▶ **Task details**:
What is needed is an exact copy of the lines in the listing below, from the one with "[button] (167, 580)" up to and including the one with "[store logo] (57, 47)", with no other lines.

=== Section Start ===

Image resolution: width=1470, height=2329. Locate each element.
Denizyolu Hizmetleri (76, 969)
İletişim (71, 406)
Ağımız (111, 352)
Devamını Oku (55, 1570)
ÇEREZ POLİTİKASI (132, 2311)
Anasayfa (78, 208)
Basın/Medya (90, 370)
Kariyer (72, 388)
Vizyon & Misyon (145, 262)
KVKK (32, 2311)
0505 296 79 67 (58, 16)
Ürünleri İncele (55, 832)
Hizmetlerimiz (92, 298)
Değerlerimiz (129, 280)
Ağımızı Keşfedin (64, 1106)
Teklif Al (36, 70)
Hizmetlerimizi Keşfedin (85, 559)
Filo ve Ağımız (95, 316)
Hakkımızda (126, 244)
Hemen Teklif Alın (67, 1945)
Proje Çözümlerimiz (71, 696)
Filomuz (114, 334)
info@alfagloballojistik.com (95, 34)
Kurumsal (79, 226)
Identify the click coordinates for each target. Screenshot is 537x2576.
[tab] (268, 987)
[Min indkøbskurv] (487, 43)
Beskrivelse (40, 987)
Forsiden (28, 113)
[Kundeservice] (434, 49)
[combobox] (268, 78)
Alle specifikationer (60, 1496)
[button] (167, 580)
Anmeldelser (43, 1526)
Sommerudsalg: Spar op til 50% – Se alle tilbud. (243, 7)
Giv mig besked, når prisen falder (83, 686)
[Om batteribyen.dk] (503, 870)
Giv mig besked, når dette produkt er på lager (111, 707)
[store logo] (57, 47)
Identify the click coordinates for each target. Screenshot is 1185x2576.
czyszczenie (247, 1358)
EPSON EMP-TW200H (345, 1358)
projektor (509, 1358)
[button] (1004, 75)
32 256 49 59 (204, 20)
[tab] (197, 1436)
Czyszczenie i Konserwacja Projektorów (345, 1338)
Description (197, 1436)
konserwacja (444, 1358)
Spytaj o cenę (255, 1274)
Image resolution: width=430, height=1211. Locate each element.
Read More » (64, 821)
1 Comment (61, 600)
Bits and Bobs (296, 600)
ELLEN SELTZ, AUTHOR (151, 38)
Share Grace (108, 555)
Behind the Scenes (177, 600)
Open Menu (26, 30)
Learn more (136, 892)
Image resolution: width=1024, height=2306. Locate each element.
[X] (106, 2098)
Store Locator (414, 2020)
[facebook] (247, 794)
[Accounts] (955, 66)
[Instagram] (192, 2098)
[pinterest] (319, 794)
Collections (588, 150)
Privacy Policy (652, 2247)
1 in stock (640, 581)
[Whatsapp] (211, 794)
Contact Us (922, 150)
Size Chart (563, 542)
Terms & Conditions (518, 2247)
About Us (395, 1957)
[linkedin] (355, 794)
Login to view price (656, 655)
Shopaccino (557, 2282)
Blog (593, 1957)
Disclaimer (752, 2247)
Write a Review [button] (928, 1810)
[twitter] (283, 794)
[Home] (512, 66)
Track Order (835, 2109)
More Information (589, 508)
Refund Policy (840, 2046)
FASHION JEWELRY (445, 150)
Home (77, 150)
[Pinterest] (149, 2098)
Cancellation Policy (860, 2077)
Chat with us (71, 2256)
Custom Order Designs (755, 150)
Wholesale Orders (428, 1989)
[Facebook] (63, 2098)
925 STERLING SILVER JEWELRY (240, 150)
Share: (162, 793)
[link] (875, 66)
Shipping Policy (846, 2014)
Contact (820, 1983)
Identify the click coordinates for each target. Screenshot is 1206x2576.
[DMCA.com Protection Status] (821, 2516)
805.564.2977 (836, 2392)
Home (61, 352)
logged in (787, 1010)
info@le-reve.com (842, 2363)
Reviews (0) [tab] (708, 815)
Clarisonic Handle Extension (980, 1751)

=== Section End ===

▶ **Reply**:
[button] (167, 580)
Anmeldelser (43, 1526)
Sommerudsalg: Spar op til 50% – Se alle tilbud. (243, 7)
Giv mig besked, når prisen falder (83, 686)
[Om batteribyen.dk] (503, 870)
Giv mig besked, når dette produkt er på lager (111, 707)
[store logo] (57, 47)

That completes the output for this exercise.